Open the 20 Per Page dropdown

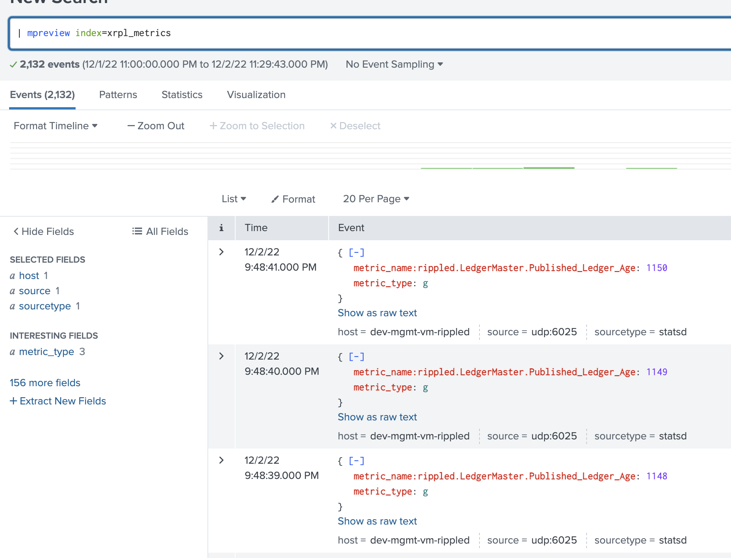pyautogui.click(x=375, y=199)
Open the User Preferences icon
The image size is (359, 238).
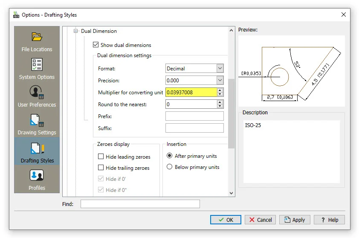pyautogui.click(x=37, y=93)
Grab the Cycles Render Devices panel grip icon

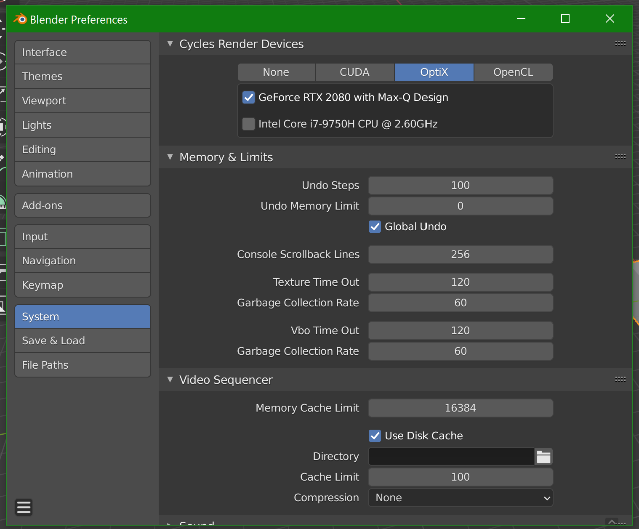coord(620,43)
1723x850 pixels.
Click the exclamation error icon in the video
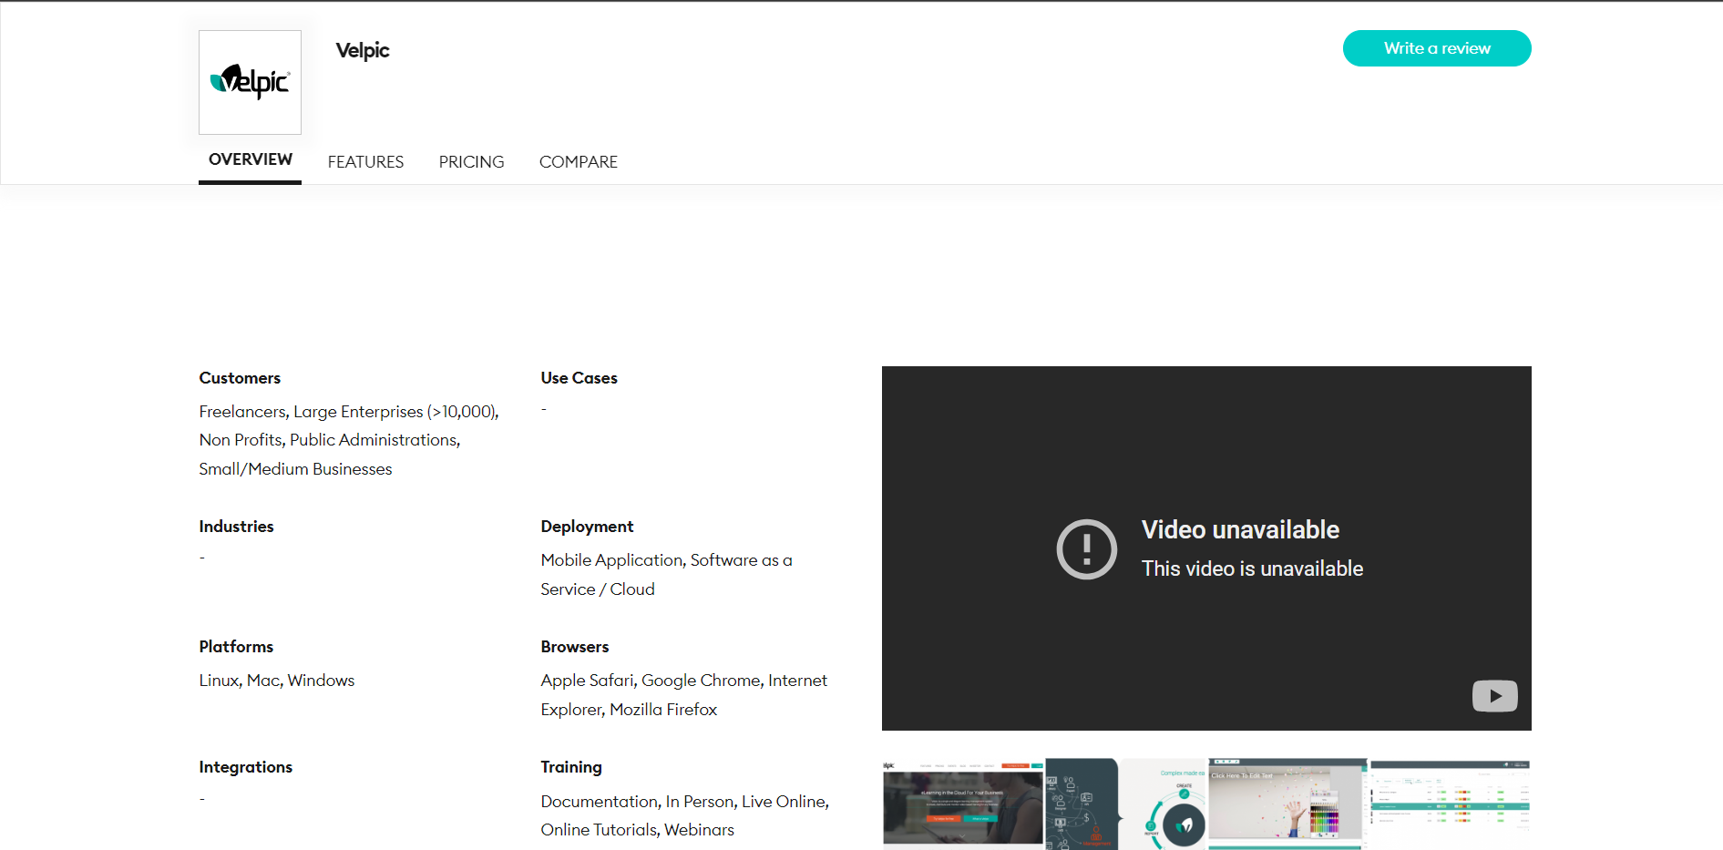[x=1086, y=549]
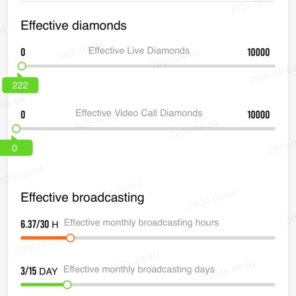Select the 10000 maximum of Video Call Diamonds
296x296 pixels.
pyautogui.click(x=258, y=115)
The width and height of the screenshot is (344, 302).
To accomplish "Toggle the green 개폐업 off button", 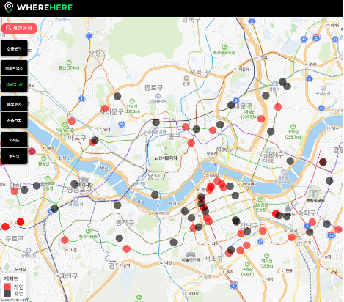I will (x=14, y=84).
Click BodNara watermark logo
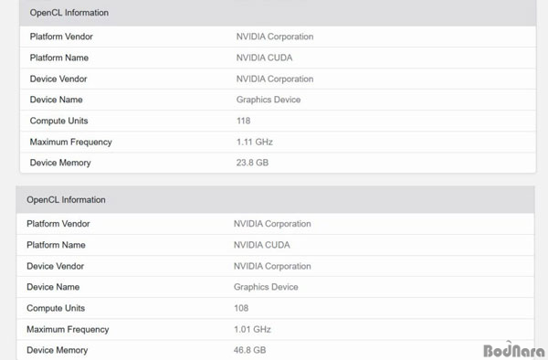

_Problem requirements_
Write out the records word for word, starting with the first line and going on through the line with "pyautogui.click(x=258, y=115)". Leave the pictures out.

_Output for this exercise_
Open the 20 Per Page dropdown

pyautogui.click(x=375, y=199)
Open the User Preferences icon
The image size is (359, 238).
pyautogui.click(x=37, y=93)
Grab the Cycles Render Devices panel grip icon

coord(620,43)
1723x850 pixels.
Click the exclamation error icon in the video
[x=1086, y=549]
Select the 10000 maximum of Video Call Diamonds
296x296 pixels.
pyautogui.click(x=258, y=115)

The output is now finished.